If you are a long-time Phillies fan than you know there is no greater pleasure than watching Jimmy Rollins come through in the clutch. He follows the flight of the ball, drops his head slightly, runs down to first pumping his fist once and the smile begins to appear. By the time he reaches first base all of the lights are on: the twinkle in the eye, the wide grin, the pure joy. He touches his finger to his lips and points skyward and all is good.
Rollins never lets the lows get him down. He's constitutionally incapable of wallowing when things aren't going well. Last night he came through in the clutch not once but twice when his team was down a run and in danger of dropping a second straight game to Cincinnati.
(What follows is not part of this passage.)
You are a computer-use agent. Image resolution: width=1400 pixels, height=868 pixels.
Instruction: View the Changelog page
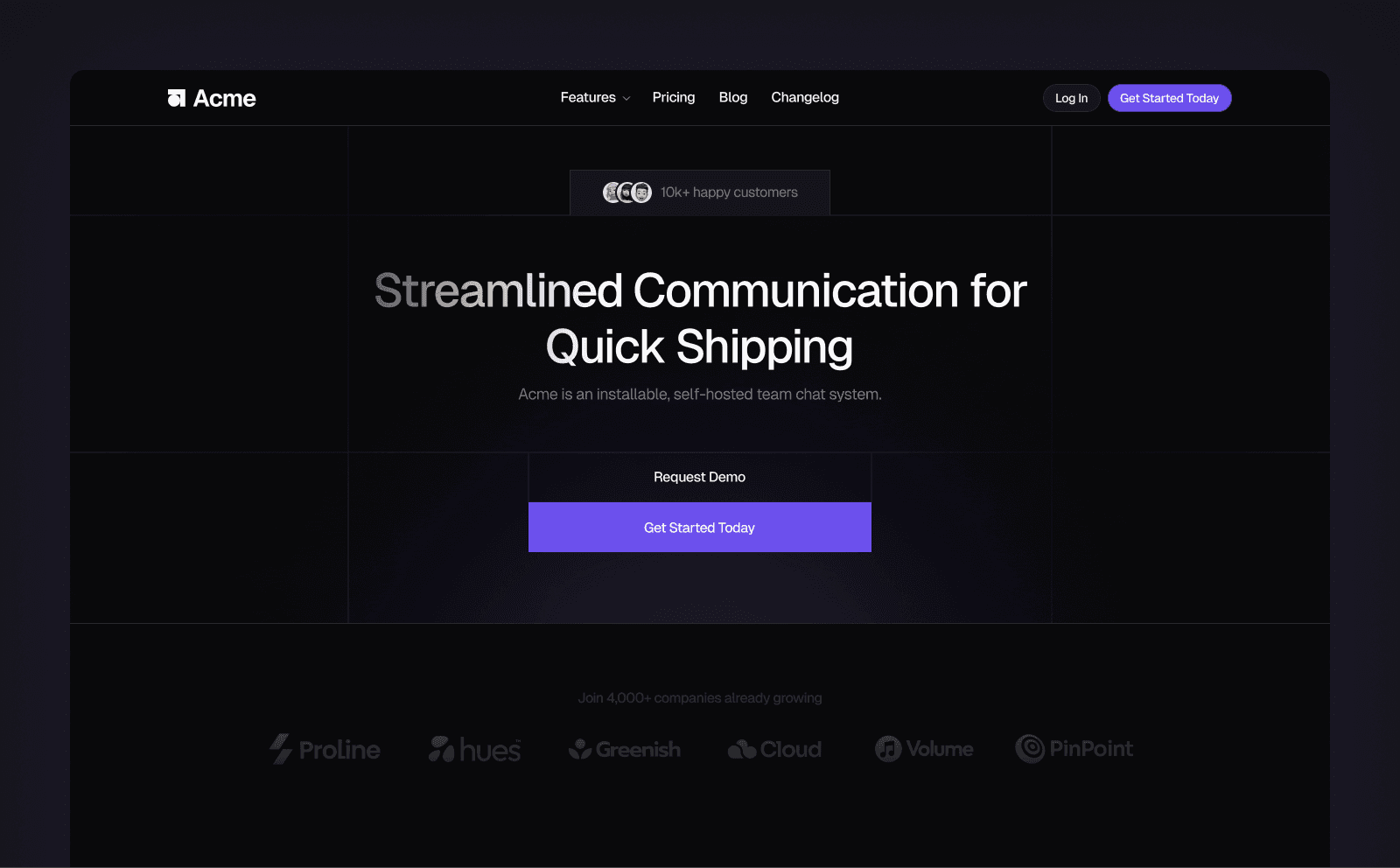(805, 97)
Each time Jimmy stroked a shot to the right side, the first one a triple when the Phils were down to their last out and the second a shot in the gap that plated the winning run in extra innings.
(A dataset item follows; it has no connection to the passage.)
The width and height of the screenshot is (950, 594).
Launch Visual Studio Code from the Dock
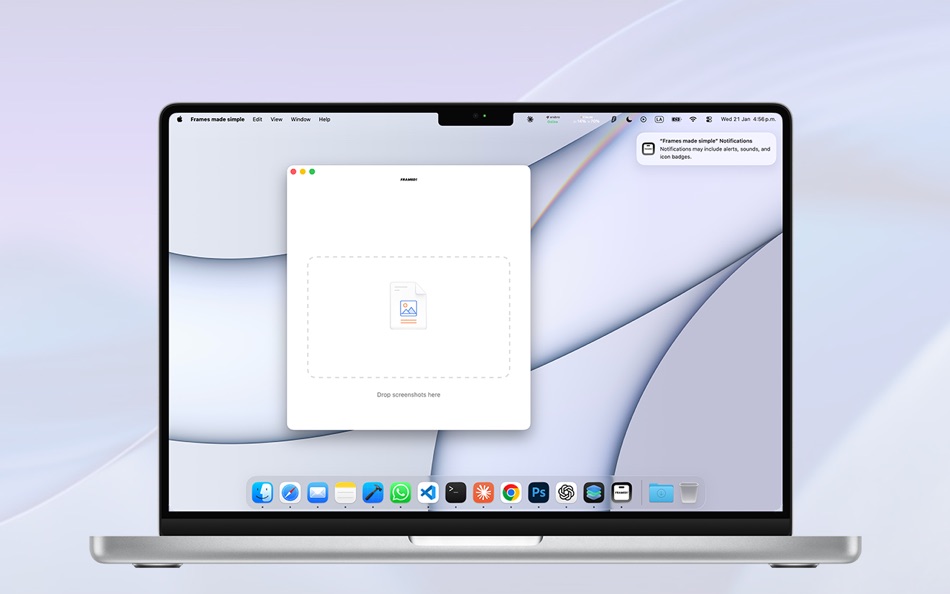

When pinch-runner Jason Werth crossed the plate with the winning run a number of teammates were there to greet him with a modified version of the walk-off celebration at home plate. Werth obliged by approaching the dish gingerly and then tossing his cap at the final moment. A shortened version of pounding followed but the entire celebration adjourned quickly only to reconvene near first base where the smiling Rollins took off his cap and was greeted by a bear hug from Ryan Howard. Then the backslapping and head-patting followed.
In a post-game interview in the dugout Jimmy responded to questions from Harry Kalas and even managed to avoid the brunt of a shaving cream pie, exclaiming that he was also veteran enough to handle that dubious hero's treatment as well.
A few weeks ago Rollins told the press he smiled too much to be the villain New York Mets' fans tried to make him following his now-infamous off-season declaration that the Phillies were the team to beat in the NL East. Jimmy knows himself well. We are lucky to know him at all.